Summary
First published: 1835 (English translation, 1886)
Type of work: Novel
Type of plot: Historical romance
Time of work: Fifteenth century
Locale: Russia
Principal Characters:
Taras Bulba, a Cossack warrior
Ostap, Taras’ older son
Andrii, Taras’ younger son
Yankel, a Jewish merchant
Daughter of the Polish Waiwode, Andrii’s sweetheart
The Story:
When the two sons of Taras Bulba returned home after finishing their studies at the Royal Seminary in Kiev, their father ridiculed their monastic garb. Ostap, the older of the two brothers, insisted that any insult must be avenged, and father and son began to exchange blows. Taras, learning in this manner that Ostap was a stout contender, embraced him heartily. The father also would have liked to try the mettle of his younger son, Andrii, but his wife intervened, preventing any more fistfights.
In honor of his sons’ arrival, Taras entertained all the local officers of the Zaporozhian Cossacks. Under the stimulus of corn brandy, Taras resolved to take his sons the next day to the Setch, the permanent camp of the fighting Cossacks. The mother was heartbroken to hear that she must part with her sons, but Taras was firm. Before the party left for the encampment, all sat down, even the servants, while the mother blessed her sons and gave them holy pictures to wear around their necks.

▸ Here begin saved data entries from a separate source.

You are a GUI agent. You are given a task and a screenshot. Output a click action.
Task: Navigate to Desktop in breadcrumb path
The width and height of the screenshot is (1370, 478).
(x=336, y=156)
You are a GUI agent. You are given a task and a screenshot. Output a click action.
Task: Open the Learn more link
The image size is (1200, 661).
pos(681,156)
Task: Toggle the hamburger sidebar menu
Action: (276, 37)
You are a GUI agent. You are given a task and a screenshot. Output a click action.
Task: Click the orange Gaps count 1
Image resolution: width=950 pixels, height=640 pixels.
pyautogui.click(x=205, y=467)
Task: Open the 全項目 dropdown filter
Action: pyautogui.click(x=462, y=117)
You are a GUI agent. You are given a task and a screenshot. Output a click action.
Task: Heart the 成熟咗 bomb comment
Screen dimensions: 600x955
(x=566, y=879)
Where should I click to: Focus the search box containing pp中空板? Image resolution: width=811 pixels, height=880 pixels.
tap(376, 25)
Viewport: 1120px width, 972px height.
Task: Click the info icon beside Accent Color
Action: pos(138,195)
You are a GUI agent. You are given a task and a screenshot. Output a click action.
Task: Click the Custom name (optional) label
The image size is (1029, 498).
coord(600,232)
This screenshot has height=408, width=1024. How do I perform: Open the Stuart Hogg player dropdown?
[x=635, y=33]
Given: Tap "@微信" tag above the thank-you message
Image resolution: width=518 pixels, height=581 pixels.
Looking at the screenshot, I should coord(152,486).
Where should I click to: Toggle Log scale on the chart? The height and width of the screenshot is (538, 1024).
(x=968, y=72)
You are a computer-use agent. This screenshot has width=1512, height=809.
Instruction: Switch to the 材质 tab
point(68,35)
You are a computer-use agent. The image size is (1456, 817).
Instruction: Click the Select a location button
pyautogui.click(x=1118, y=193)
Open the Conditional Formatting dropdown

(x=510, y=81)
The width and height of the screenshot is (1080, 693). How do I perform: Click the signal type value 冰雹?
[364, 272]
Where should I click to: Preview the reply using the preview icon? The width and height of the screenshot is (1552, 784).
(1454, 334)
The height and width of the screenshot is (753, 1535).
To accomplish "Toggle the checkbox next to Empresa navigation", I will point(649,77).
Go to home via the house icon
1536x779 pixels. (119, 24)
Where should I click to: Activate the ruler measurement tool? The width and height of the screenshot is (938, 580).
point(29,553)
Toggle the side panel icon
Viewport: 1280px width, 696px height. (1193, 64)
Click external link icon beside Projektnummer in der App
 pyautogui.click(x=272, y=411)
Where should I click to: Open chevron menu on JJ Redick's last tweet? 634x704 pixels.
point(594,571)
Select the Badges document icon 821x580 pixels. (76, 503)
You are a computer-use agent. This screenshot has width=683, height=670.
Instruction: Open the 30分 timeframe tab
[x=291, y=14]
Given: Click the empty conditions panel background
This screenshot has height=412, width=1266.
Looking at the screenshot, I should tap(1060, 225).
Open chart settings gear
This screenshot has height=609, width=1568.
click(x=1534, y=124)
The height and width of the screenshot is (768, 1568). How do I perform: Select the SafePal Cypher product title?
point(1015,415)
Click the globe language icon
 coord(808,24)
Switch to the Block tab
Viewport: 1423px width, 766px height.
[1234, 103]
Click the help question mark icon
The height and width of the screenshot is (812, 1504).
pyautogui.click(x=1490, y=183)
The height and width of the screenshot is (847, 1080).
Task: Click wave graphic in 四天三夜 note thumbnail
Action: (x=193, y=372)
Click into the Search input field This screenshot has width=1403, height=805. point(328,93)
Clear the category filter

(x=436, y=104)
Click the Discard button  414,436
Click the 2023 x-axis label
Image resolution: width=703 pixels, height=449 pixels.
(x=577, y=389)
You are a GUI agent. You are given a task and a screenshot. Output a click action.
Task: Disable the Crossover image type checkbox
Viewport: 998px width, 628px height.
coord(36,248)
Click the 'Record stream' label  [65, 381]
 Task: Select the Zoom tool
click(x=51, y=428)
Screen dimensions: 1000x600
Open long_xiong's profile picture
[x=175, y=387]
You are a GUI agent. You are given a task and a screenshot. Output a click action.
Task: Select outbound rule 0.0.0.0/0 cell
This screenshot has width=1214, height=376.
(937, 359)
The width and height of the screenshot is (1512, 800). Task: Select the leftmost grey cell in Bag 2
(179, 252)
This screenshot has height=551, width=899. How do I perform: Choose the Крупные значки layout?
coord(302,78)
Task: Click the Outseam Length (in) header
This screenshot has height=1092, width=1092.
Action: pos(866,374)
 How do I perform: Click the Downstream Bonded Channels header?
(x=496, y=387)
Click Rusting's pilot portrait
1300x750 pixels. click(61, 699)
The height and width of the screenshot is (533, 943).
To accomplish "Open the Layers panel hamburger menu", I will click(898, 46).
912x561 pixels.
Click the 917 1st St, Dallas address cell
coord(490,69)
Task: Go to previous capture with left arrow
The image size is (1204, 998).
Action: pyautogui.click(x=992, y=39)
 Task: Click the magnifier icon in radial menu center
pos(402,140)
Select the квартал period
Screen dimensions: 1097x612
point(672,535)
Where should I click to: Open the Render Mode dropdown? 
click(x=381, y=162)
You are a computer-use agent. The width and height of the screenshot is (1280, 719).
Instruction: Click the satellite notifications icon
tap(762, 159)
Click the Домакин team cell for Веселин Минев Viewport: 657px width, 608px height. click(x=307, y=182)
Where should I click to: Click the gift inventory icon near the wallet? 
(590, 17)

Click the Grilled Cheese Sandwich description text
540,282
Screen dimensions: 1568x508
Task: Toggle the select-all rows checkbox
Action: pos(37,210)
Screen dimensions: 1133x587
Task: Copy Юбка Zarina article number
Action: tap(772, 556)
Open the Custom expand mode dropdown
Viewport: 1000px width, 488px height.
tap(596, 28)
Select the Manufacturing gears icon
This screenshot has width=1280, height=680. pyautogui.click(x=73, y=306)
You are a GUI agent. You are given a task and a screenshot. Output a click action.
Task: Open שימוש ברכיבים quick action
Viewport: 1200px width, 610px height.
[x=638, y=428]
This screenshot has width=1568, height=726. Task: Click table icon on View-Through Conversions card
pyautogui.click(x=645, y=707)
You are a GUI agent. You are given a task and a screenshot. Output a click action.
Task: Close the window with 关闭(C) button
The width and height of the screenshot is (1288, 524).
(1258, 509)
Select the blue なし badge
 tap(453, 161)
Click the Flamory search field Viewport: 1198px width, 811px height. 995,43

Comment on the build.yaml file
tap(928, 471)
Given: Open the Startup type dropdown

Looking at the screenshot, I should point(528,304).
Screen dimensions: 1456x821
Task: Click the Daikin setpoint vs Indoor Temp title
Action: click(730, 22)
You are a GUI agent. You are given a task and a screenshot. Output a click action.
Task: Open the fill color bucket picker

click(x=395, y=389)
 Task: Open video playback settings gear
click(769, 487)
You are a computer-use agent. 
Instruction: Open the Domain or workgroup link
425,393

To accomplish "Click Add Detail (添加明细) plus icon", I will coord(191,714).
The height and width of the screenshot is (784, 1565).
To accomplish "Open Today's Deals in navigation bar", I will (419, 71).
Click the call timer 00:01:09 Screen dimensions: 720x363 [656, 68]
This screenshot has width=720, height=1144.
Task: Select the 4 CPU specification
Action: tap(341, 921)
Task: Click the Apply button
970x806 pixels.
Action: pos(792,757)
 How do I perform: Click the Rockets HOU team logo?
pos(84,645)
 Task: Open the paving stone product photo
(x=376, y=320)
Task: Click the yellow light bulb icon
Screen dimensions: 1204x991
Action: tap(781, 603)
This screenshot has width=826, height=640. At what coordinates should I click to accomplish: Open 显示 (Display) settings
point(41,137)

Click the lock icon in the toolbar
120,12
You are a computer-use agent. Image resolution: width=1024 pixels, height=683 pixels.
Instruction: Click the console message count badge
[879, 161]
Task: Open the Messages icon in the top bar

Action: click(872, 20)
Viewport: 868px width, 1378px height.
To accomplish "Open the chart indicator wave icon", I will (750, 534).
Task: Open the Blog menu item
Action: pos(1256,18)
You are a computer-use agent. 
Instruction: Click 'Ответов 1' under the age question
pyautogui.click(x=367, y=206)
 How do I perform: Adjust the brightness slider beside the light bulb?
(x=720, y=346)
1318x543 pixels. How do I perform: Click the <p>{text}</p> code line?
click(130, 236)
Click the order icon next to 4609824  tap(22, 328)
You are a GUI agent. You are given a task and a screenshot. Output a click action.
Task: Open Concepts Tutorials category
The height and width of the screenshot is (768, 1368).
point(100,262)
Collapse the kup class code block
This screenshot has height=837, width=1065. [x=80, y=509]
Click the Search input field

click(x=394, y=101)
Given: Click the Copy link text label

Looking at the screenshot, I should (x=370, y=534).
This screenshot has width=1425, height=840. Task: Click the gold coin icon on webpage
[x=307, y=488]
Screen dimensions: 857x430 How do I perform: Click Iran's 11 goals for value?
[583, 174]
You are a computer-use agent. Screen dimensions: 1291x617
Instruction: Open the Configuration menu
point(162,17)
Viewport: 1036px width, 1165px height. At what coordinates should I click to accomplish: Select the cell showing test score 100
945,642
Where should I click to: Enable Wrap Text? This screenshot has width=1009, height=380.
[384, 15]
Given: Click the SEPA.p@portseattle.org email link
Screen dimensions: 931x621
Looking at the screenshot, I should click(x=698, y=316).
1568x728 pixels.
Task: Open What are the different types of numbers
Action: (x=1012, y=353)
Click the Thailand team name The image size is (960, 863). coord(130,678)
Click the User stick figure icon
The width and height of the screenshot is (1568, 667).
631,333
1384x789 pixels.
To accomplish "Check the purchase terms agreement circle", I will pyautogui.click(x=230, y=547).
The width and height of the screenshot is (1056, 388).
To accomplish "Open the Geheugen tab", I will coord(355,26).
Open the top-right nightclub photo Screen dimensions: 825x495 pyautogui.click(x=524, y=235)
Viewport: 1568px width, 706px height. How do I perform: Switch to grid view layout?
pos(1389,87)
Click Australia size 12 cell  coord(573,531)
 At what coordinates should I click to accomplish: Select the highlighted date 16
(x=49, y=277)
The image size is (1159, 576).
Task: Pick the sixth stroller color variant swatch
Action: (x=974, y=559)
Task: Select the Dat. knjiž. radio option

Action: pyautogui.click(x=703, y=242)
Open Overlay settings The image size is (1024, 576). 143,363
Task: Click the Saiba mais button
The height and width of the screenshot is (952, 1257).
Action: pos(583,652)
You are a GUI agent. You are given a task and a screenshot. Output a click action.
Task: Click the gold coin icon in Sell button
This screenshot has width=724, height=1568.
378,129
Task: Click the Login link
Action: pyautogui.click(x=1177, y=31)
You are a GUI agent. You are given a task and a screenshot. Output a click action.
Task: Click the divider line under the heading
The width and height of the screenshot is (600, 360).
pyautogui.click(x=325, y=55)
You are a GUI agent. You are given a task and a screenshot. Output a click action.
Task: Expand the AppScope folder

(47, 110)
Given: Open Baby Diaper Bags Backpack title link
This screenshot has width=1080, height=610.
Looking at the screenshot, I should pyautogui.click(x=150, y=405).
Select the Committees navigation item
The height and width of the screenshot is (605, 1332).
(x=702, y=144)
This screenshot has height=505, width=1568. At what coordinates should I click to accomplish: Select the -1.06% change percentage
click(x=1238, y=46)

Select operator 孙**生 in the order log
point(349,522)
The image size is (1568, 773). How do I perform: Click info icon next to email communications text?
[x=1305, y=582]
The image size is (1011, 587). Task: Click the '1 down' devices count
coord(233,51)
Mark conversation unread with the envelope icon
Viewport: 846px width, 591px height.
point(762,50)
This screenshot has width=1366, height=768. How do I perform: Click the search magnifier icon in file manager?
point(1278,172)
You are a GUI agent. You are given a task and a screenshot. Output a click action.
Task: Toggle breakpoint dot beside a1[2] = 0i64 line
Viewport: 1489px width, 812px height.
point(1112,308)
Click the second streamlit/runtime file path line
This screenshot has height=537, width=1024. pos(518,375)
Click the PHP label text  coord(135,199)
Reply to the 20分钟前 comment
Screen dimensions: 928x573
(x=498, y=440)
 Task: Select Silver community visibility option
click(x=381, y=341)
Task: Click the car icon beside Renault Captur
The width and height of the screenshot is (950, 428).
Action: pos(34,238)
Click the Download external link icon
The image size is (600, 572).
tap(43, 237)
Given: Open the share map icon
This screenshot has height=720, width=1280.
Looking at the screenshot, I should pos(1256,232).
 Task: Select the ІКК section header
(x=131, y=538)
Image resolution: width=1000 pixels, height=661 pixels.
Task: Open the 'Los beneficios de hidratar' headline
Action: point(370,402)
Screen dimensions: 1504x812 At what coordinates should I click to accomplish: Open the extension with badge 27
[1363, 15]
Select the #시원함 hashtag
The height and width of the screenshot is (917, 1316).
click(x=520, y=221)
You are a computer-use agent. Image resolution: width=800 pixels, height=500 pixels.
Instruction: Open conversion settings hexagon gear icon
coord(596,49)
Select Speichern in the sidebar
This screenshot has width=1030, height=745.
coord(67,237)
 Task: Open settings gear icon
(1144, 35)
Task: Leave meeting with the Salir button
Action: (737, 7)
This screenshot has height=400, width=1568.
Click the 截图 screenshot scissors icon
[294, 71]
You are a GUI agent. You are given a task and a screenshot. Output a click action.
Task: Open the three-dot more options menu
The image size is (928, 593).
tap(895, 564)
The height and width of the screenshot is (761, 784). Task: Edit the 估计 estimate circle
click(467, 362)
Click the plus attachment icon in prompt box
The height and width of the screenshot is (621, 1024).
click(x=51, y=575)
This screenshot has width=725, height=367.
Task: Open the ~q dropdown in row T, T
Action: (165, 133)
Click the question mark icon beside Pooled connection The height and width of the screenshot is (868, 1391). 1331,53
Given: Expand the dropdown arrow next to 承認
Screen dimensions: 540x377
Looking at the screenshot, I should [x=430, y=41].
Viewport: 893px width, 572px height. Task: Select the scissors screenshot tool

Taras Bulba and his sons rode off together across the steppes, each concerned with his own thoughts. Taras was a Cossack leader imbued with the old-fashioned ideas that the only good life was that of the soldier. Ostap, when first enrolled at the seminary, had found life there unbearable; but he gradually grew accustomed to scholastic life and became a good student. Though not a leader at the seminary, he was willing to follow other boys whose main interests, like his own, were war and revelry. Andrii was of a different sort. He was a willing student and a better leader, but he was also passionately fond of women, who came in his dreams to trouble his sleep. He remembered a beautiful girl who one day had laughed from her window. Learning that she was the daughter of the Polish Waiwode of Koven, Andrii daringly visited the girl in her bedroom the following night. To his regret, she left the city with her father soon afterward.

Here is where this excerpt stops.